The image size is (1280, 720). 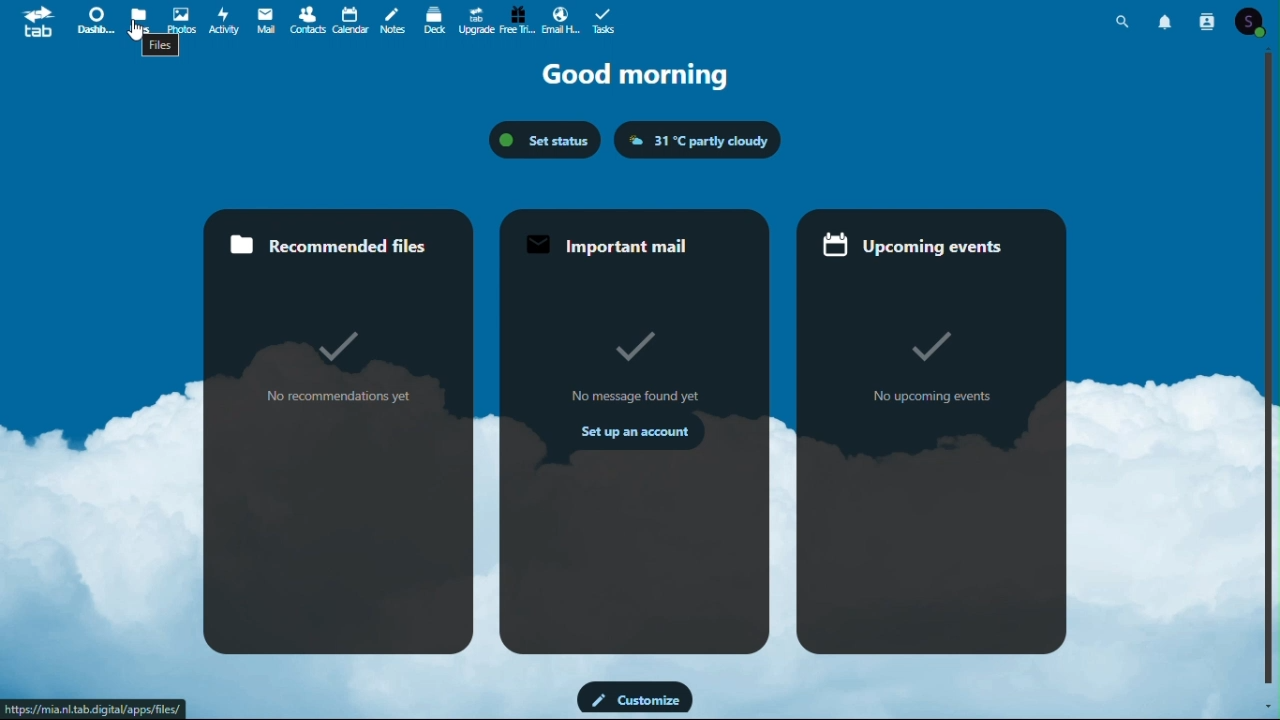 What do you see at coordinates (307, 20) in the screenshot?
I see `contacts` at bounding box center [307, 20].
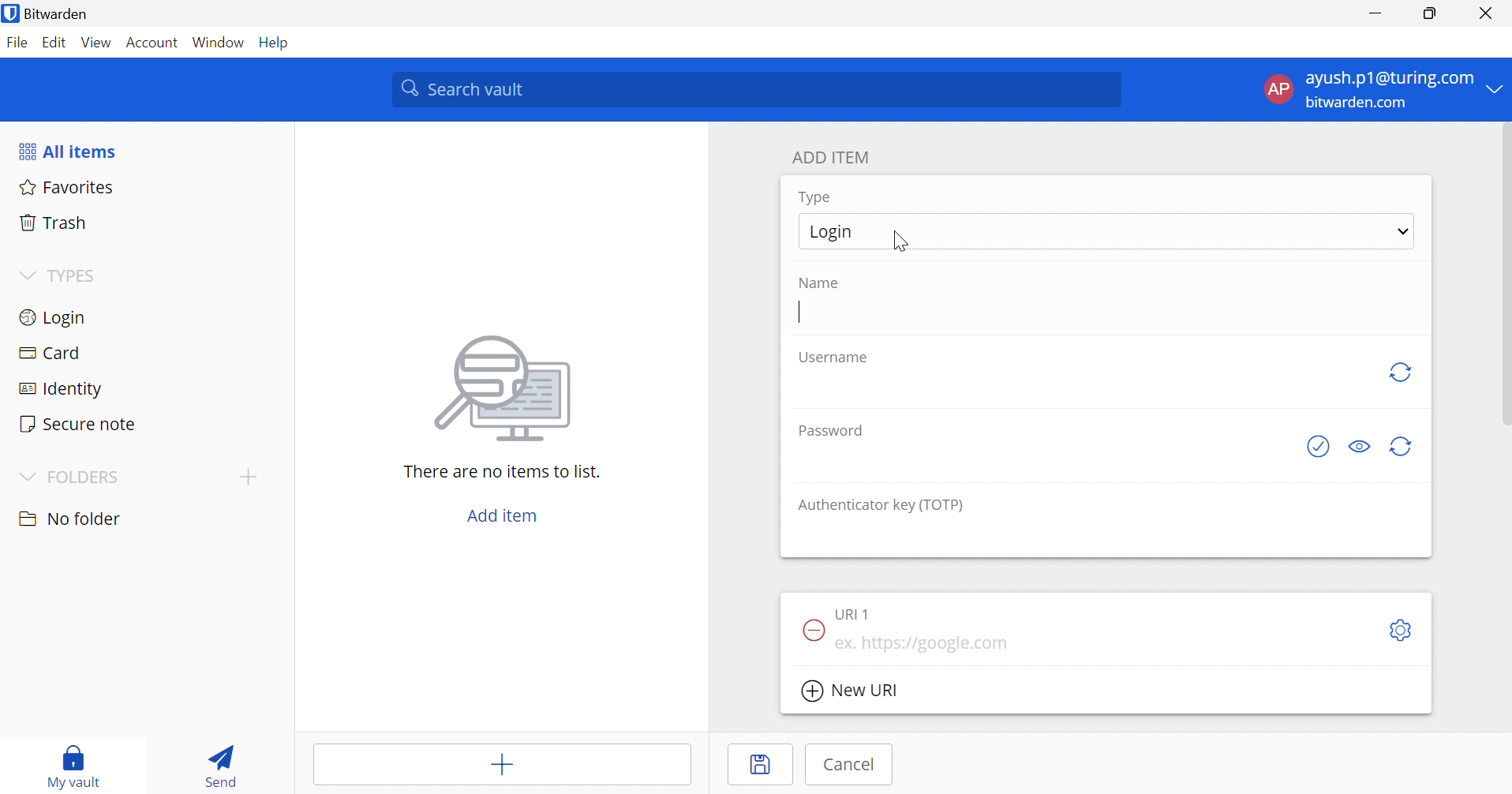 The image size is (1512, 794). I want to click on Name, so click(824, 283).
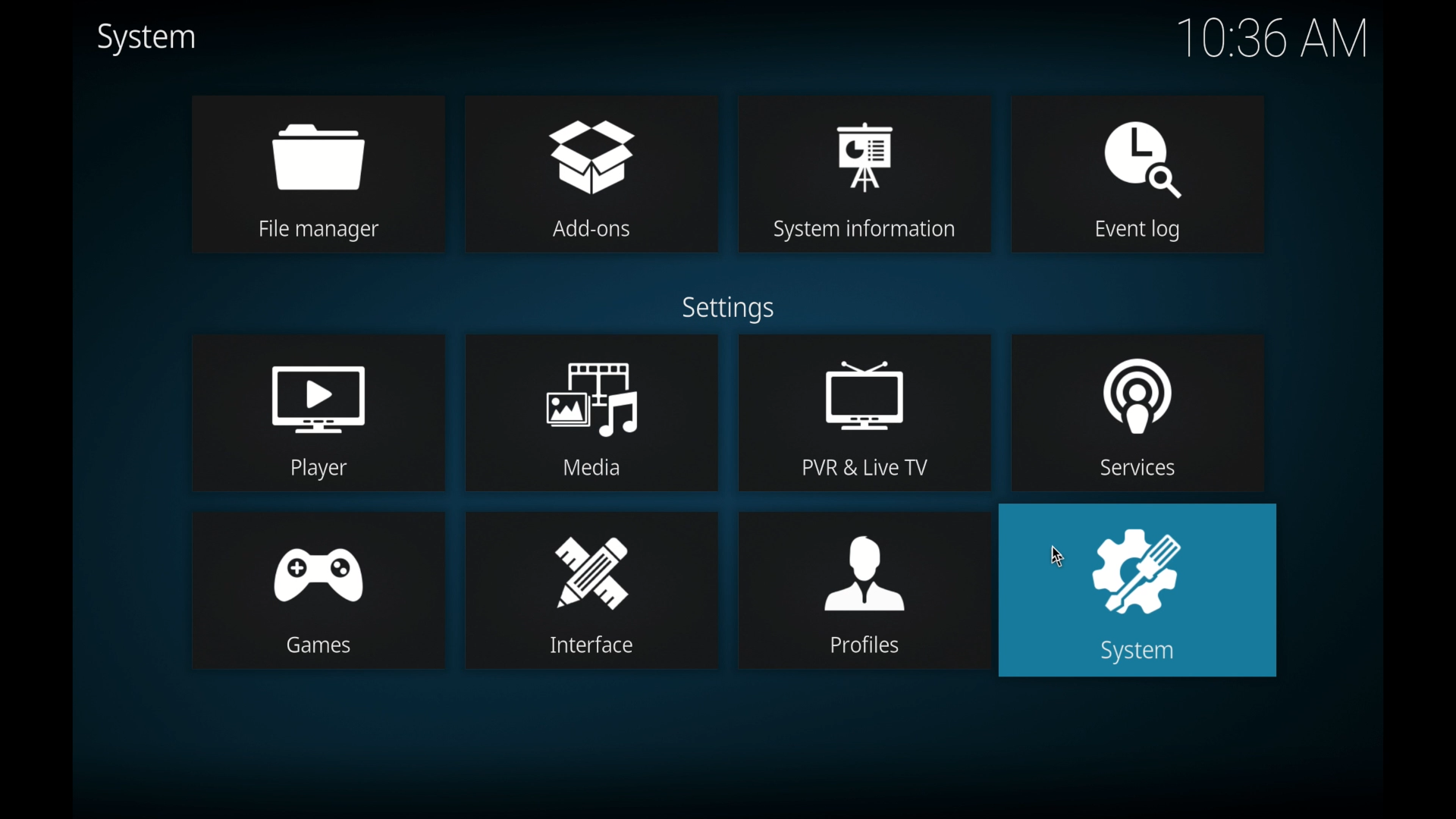 This screenshot has height=819, width=1456. Describe the element at coordinates (317, 590) in the screenshot. I see `games` at that location.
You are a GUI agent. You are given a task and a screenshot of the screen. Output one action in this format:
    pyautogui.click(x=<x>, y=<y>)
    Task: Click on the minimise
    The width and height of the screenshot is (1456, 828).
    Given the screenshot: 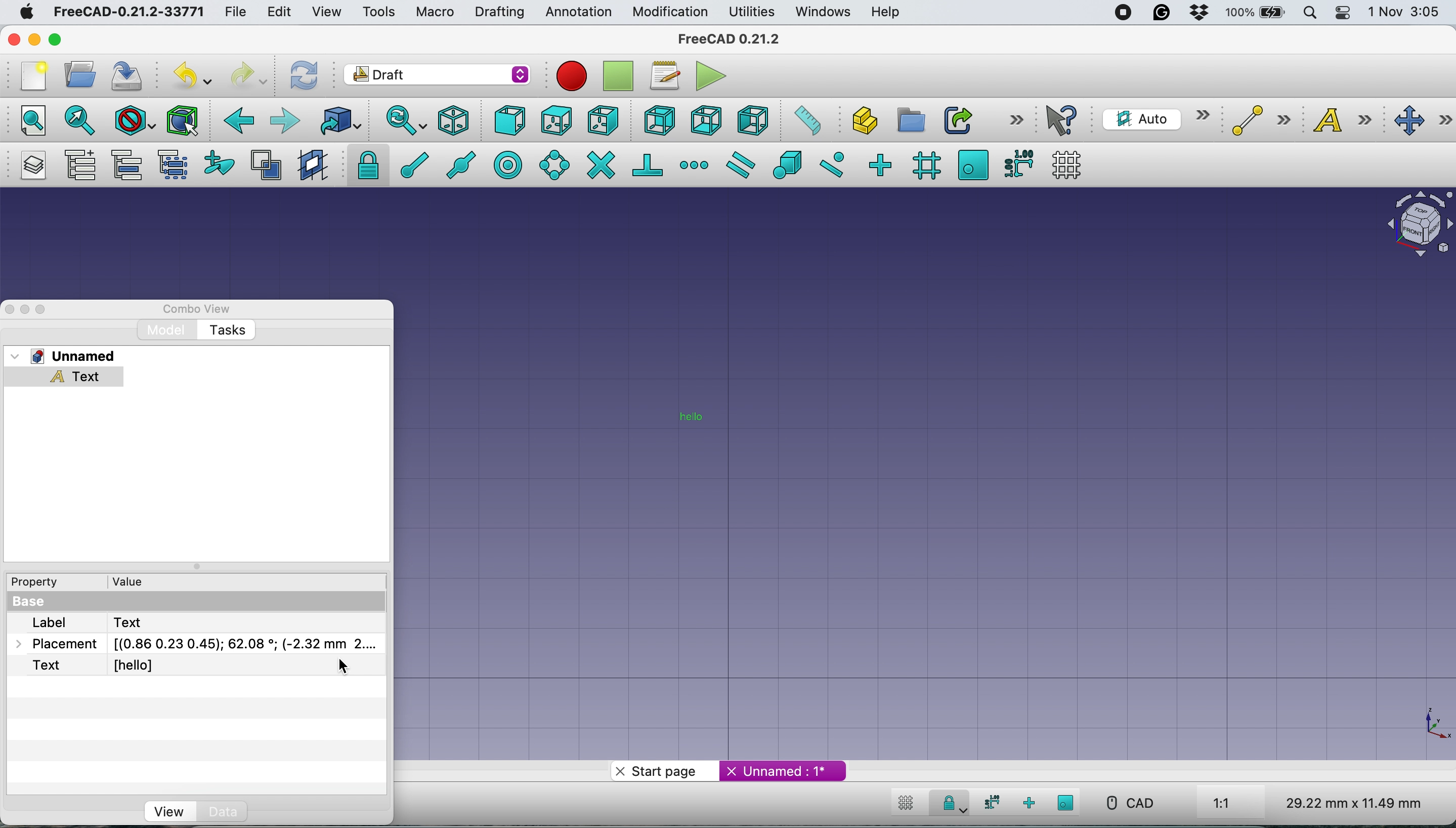 What is the action you would take?
    pyautogui.click(x=25, y=308)
    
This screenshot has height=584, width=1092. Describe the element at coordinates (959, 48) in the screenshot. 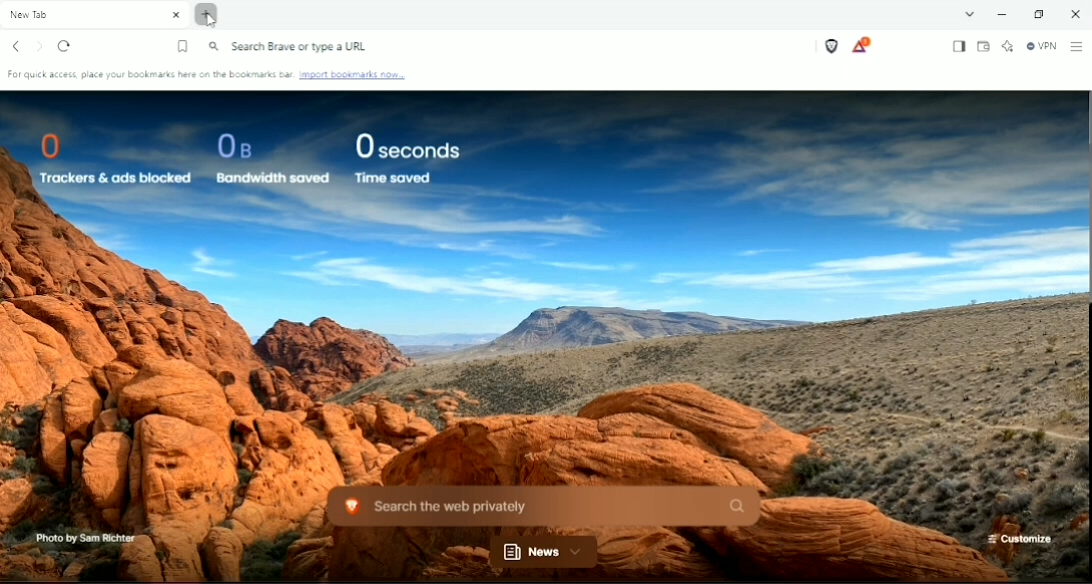

I see `Show sidebar` at that location.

> _EXERCISE AIM_
Repeat everything from the line containing "This screenshot has height=584, width=1092." down to the end of the lines above, with both ends included. Leave the pictures out of your answer.

> _OUTPUT OF THE TASK_
This screenshot has height=584, width=1092. Describe the element at coordinates (959, 48) in the screenshot. 

I see `Show sidebar` at that location.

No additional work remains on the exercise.